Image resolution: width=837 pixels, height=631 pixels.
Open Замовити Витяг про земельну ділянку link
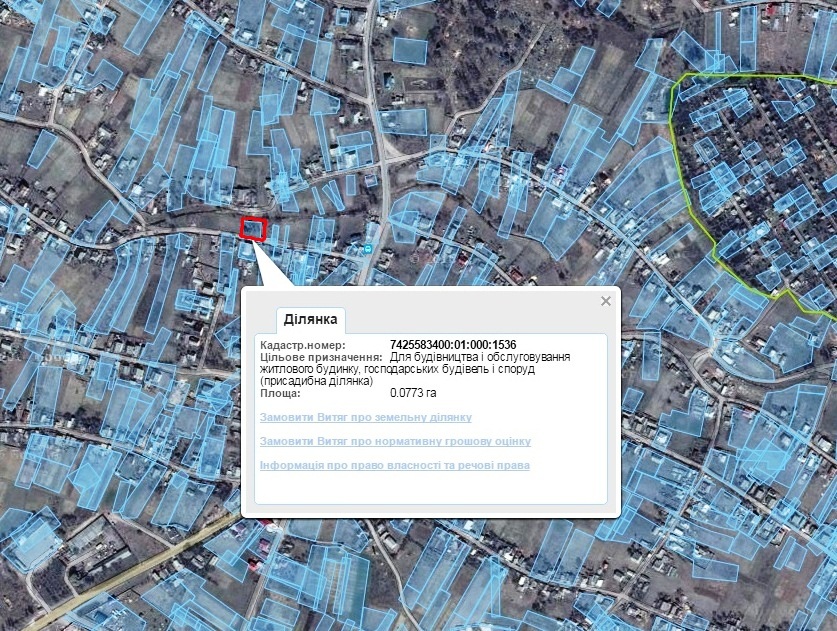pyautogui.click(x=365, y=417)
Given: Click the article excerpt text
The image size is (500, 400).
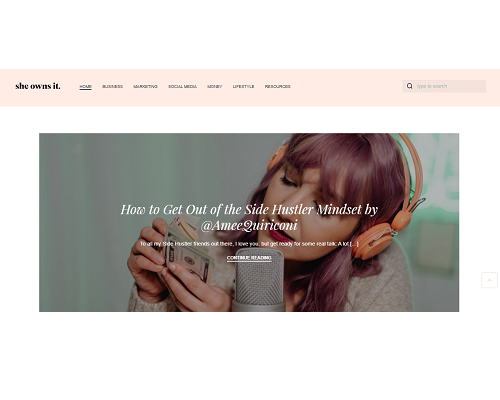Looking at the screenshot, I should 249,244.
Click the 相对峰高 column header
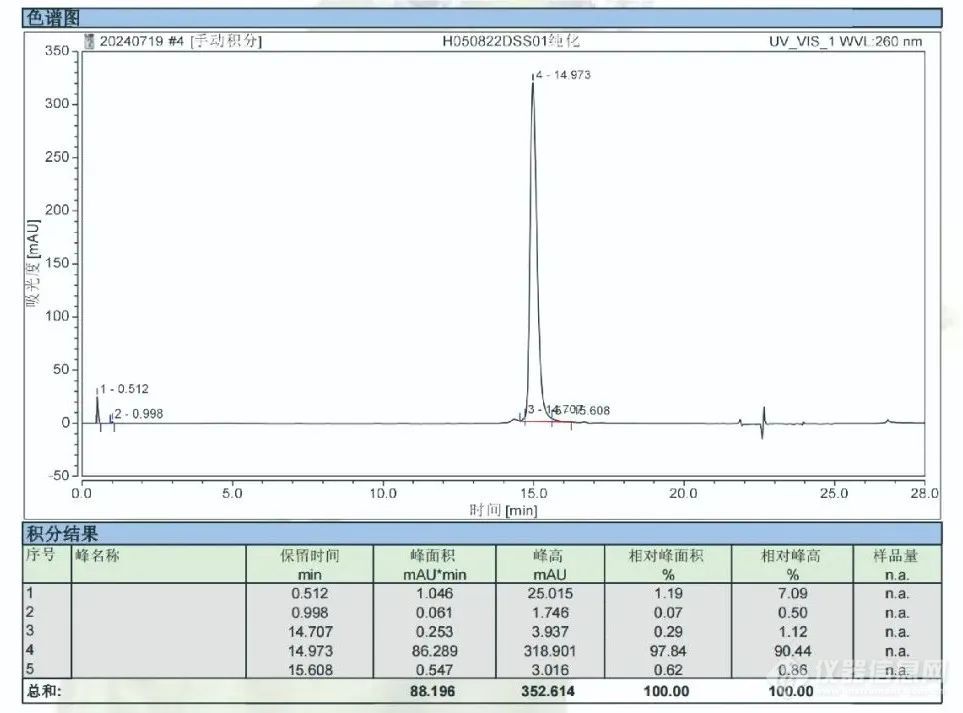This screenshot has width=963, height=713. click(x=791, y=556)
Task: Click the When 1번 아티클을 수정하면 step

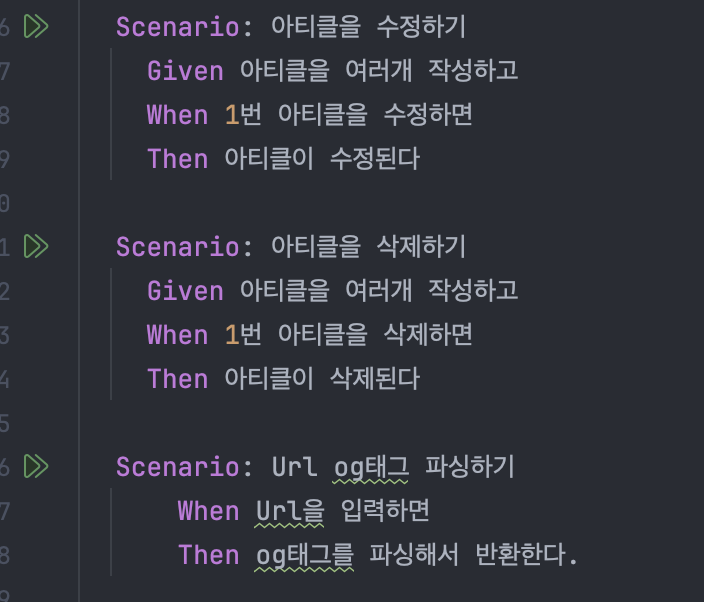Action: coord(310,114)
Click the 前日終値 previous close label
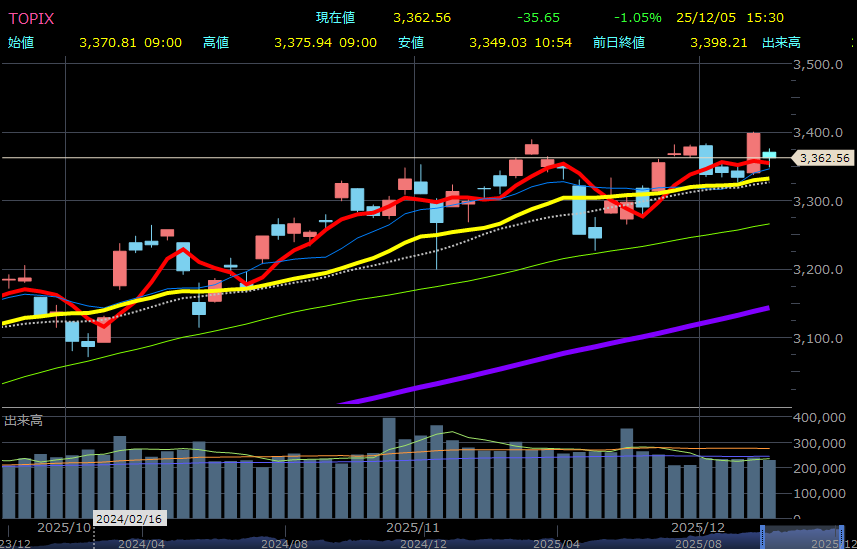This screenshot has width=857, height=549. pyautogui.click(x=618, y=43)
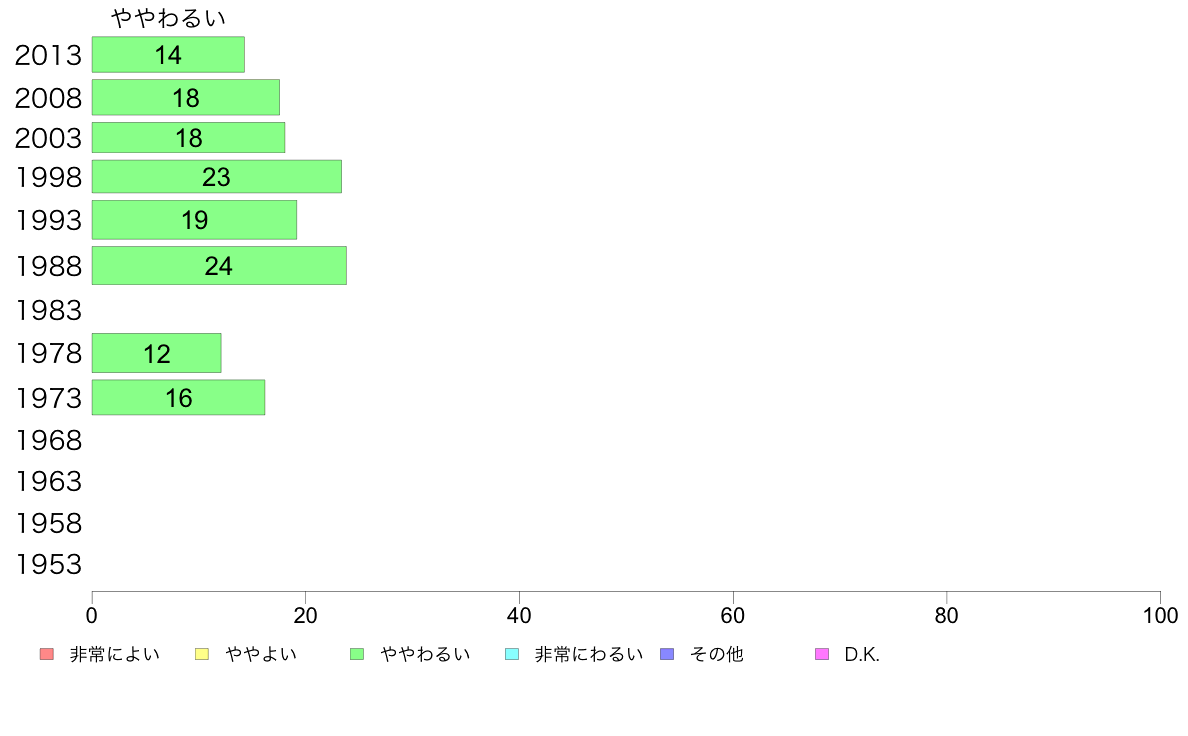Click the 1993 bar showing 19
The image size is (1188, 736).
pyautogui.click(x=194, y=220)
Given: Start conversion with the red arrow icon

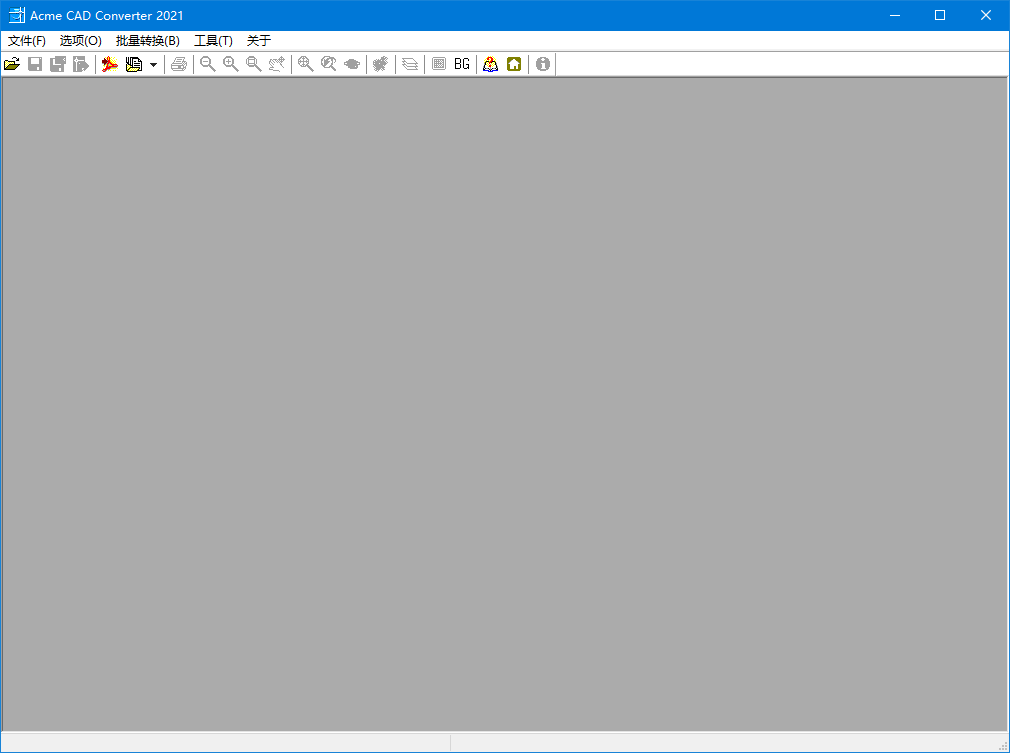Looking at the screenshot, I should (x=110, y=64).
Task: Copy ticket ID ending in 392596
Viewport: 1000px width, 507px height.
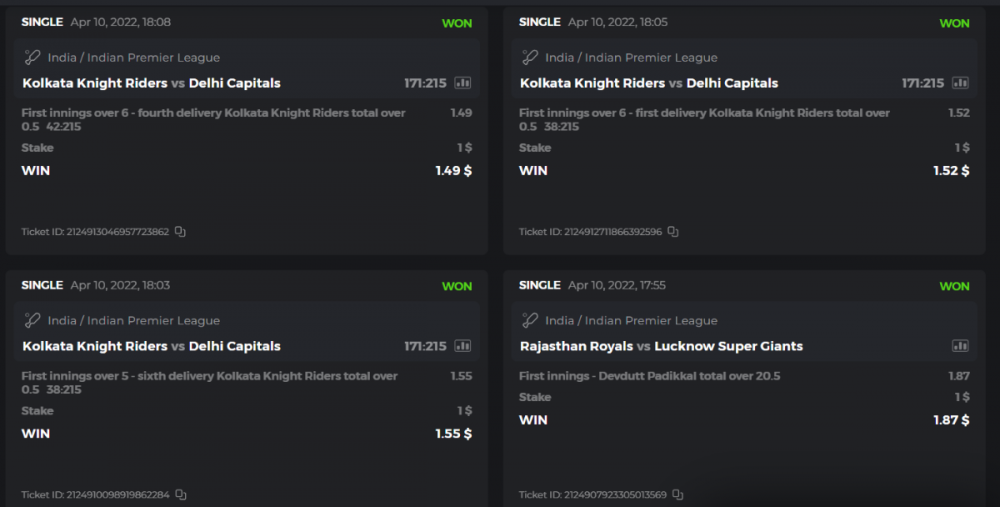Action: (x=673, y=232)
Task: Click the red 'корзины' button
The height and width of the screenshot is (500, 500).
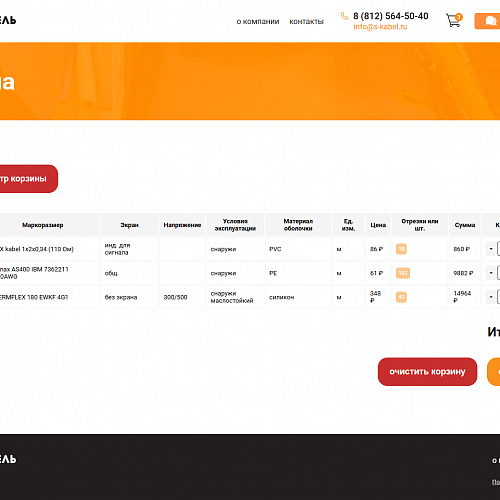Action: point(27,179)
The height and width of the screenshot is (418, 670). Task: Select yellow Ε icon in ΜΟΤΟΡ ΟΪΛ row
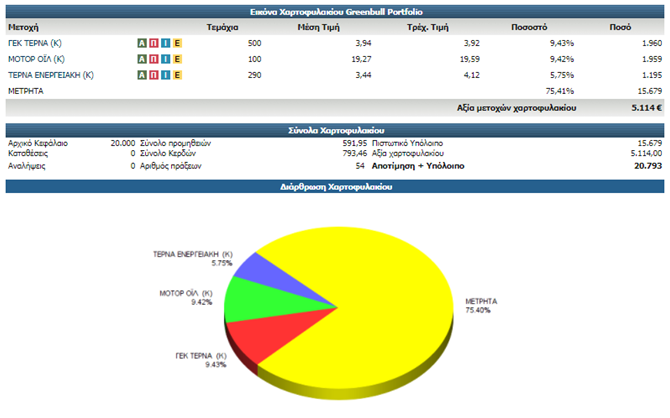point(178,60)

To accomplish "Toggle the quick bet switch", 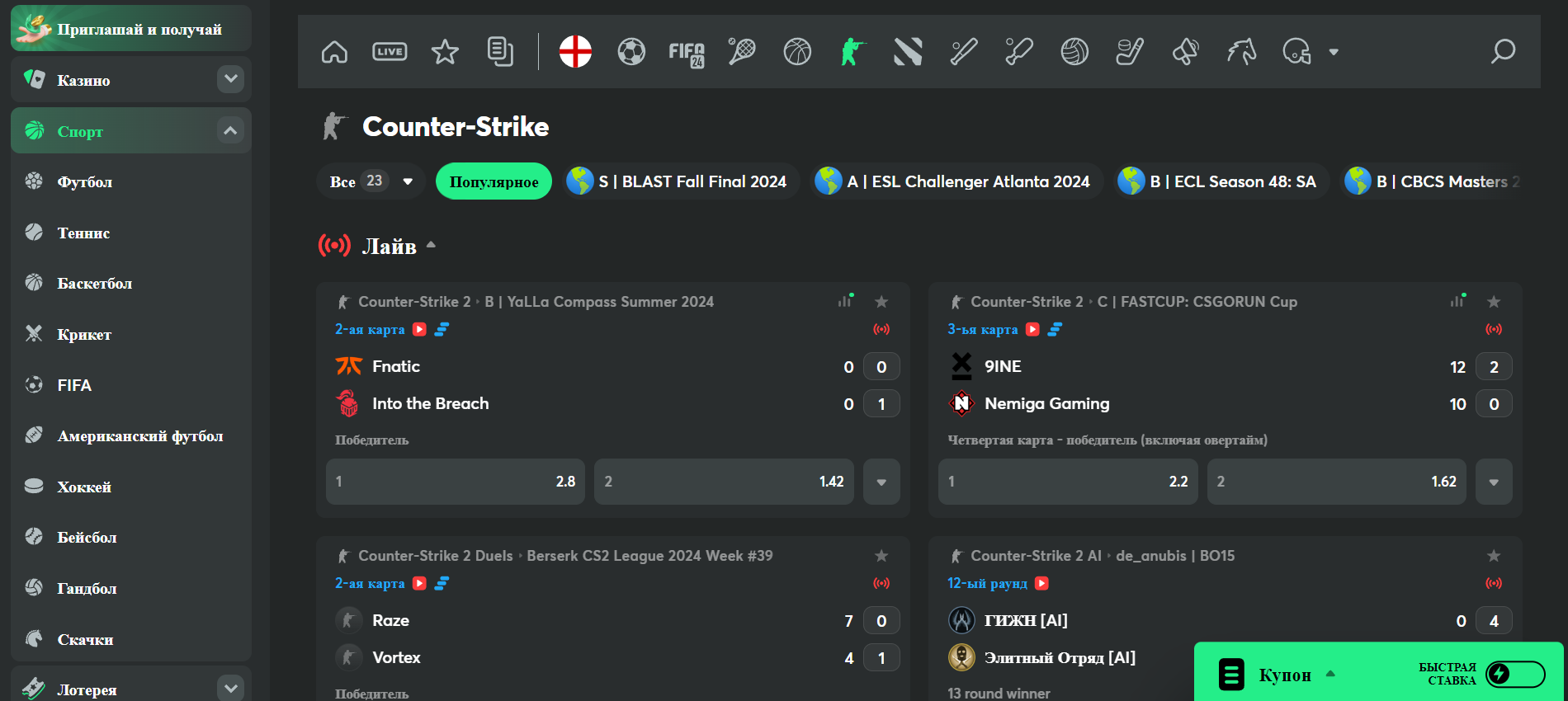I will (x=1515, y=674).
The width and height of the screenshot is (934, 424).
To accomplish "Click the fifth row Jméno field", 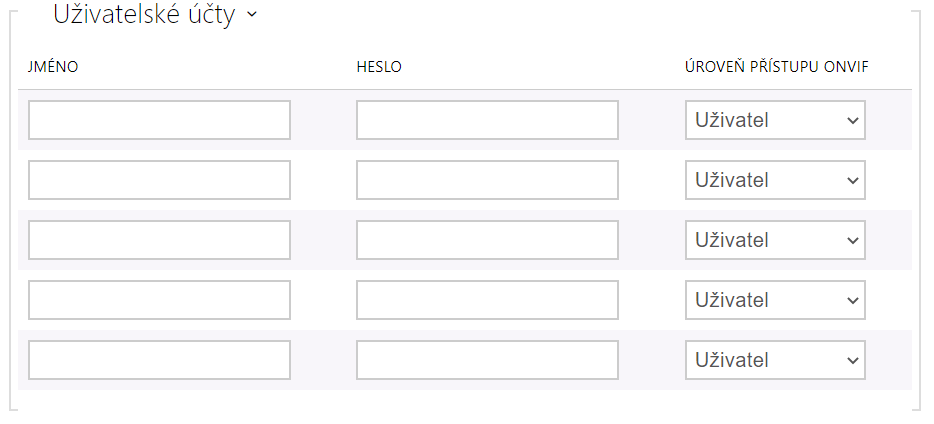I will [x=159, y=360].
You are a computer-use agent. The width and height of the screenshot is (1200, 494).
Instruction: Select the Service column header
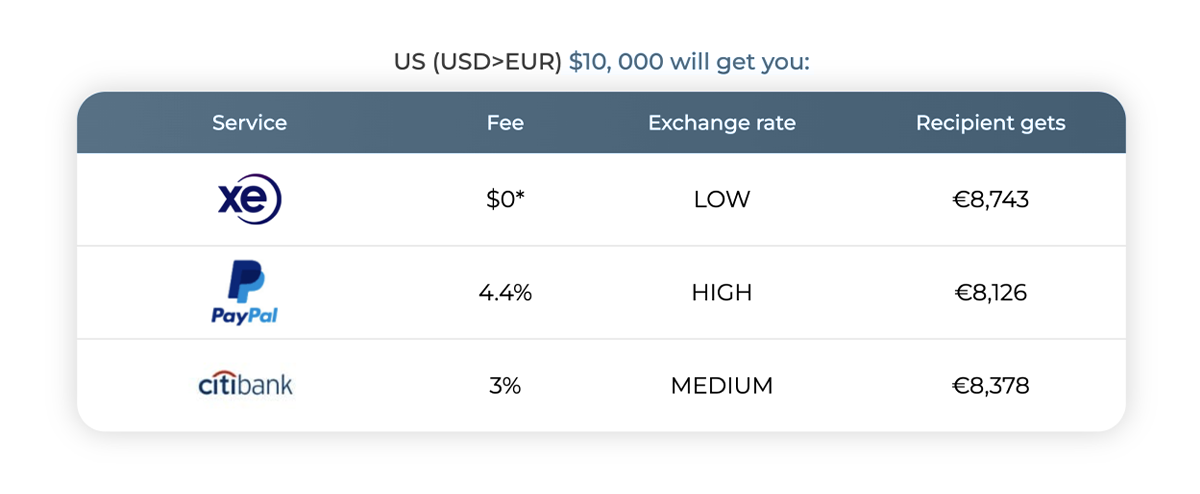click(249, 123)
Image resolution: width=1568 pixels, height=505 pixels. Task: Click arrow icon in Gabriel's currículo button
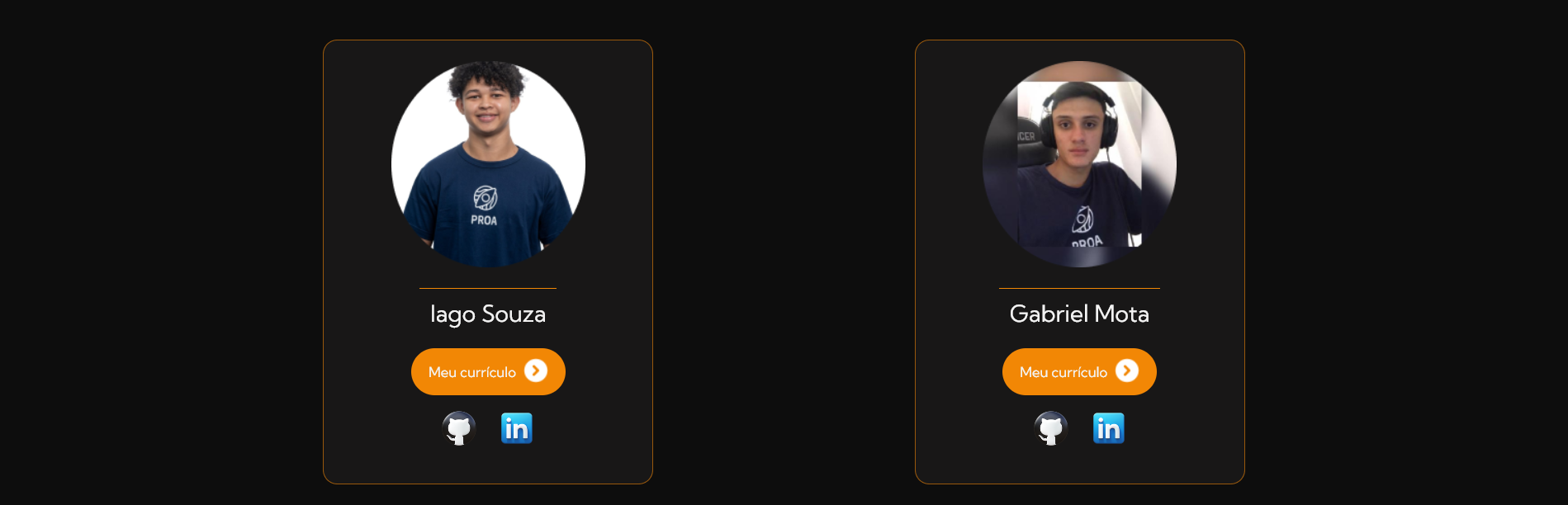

□ □ □ □ □

PROBLEM TO WORK ON:
Reproduce the part of the listing that opens with the line containing "Given: Start conversion" and closes with the line containing "point(178,60)", swapping each "Task" for "Instruction" and changing nothing else. Leave the pictures out of your answer.

EXERCISE SOLUTION:
Given: Start conversion with the red arrow icon

Looking at the screenshot, I should (x=110, y=64).
Instruction: Copy ticket ID ending in 392596
Viewport: 1000px width, 507px height.
Action: (x=673, y=232)
Instruction: Click the red 'корзины' button
The height and width of the screenshot is (500, 500).
Action: point(27,179)
The height and width of the screenshot is (418, 670). Instruction: Select yellow Ε icon in ΜΟΤΟΡ ΟΪΛ row
point(178,60)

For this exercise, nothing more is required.